A re-appraisal of the BHK 21 clone-13 cell transformation system with respect to the assay conditions and the mutational origin of the transformed phenotype.

Two BHK 21/13 cell lines (BHK-ICI and BHK-A3) were used for studies on cell transformation. The BHK-ICI cells formed micro-colonies in agar while the BHK-A3 cells did not. The size distribution of colonies in agar derived from BHK-ICI cells was homogeneous and did not permit a distinction between untransformed micro-colonies and transformed macro-colonies. Moreover, the transformation frequency in BHK-ICI cells was influenced substantially by cell density, as densities greater than 500 cells/ml reduced the observed transformation frequency, whereas no reduction in transformation frequency was observed for BHK-A3 cells for densities up to 10(4) cells/ml.
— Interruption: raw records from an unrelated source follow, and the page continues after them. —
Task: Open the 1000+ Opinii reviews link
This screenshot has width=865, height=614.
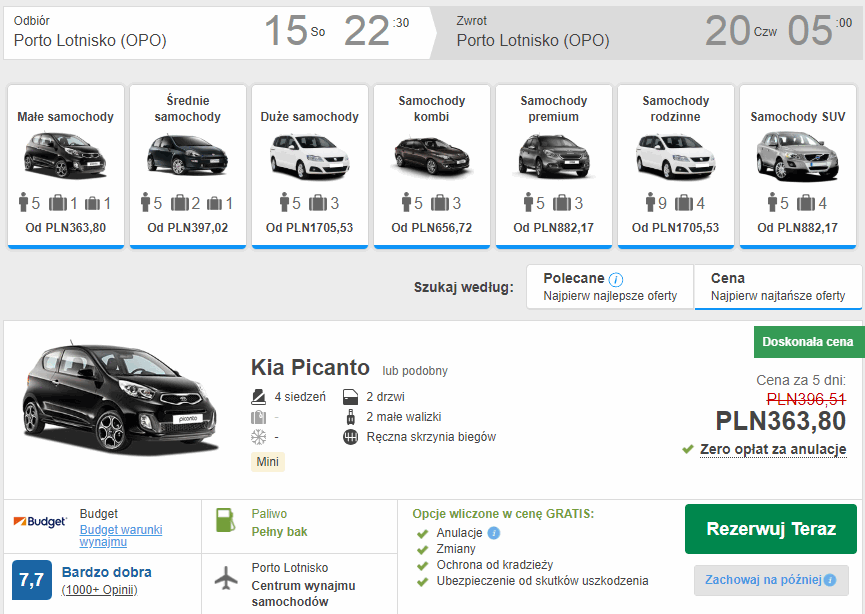Action: (x=99, y=590)
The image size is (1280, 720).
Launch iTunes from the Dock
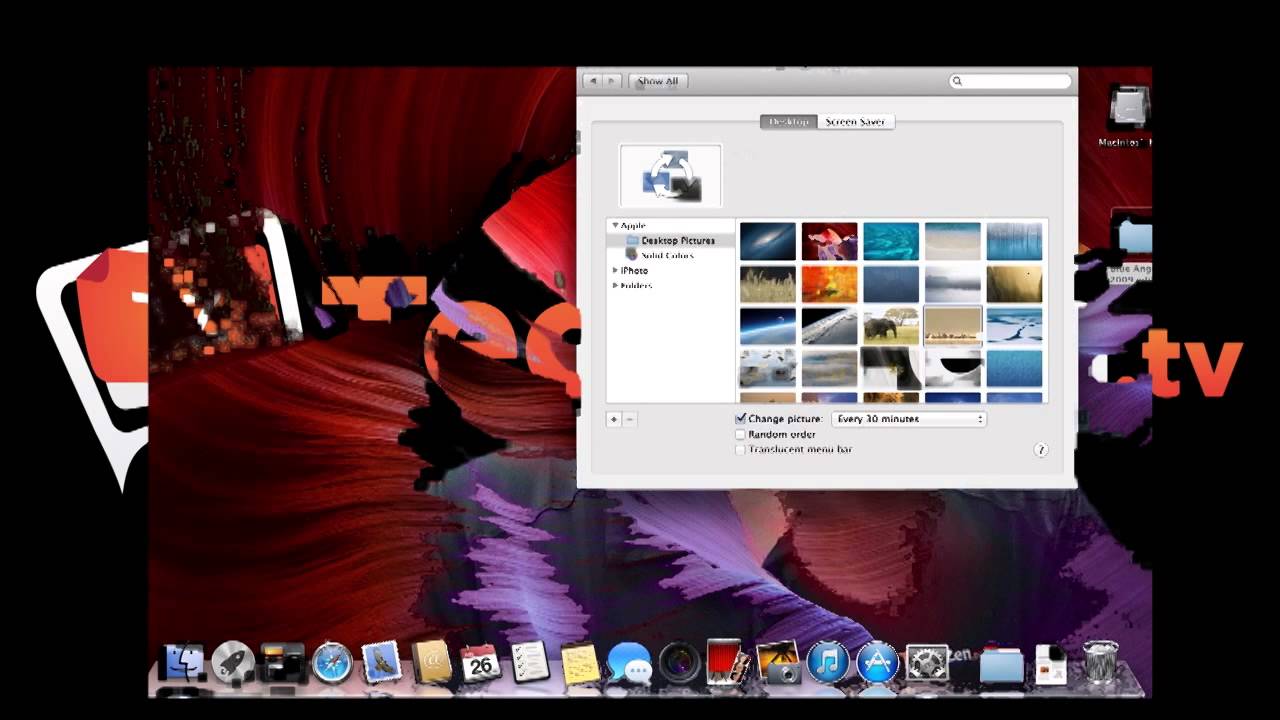click(x=827, y=662)
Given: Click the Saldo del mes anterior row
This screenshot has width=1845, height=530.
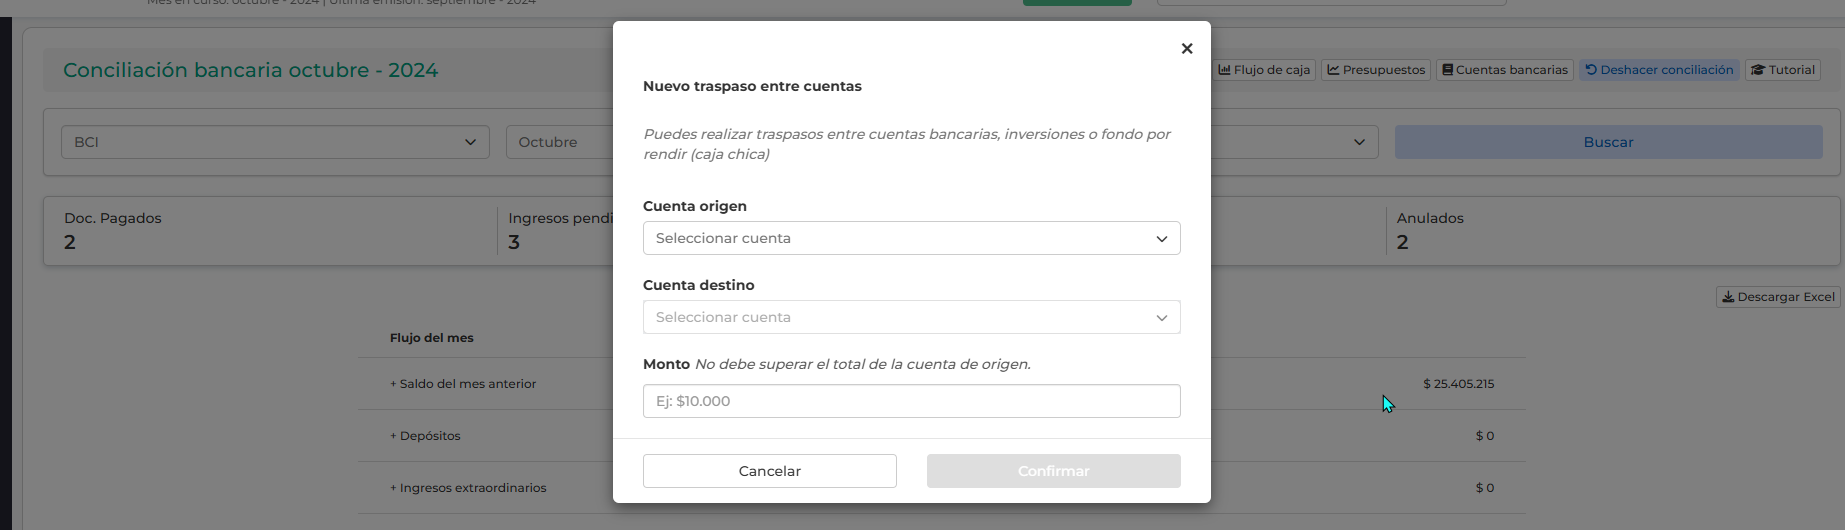Looking at the screenshot, I should (x=941, y=384).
Therefore, we recommend the use of a BHK cell line that does not form micro-colonies for the transformation assay. In contrast with published data, obtained at high cell density with BHK cells that form micro-colonies, induction of cell transformation in BHK-A3 cells by treatment with 4NQO did not behave as a mutational trait. (i) Continuous treatment did not lead to a steady increase in transformation frequency but to a reduction in transformation frequency after the second day of exposure. (ii) A continuous treatment up to 24 h proved to be about five times more effective in inducing cell transformation than a one hour acute treatment. The results support the suitability of the BHK cells as an assay for cell transformation if the adverse effects of cell density are met and the formation of micro-colonies is prevented. The use of BHK-A3 cells at a density of 10(4)/ml fulfills these requirements.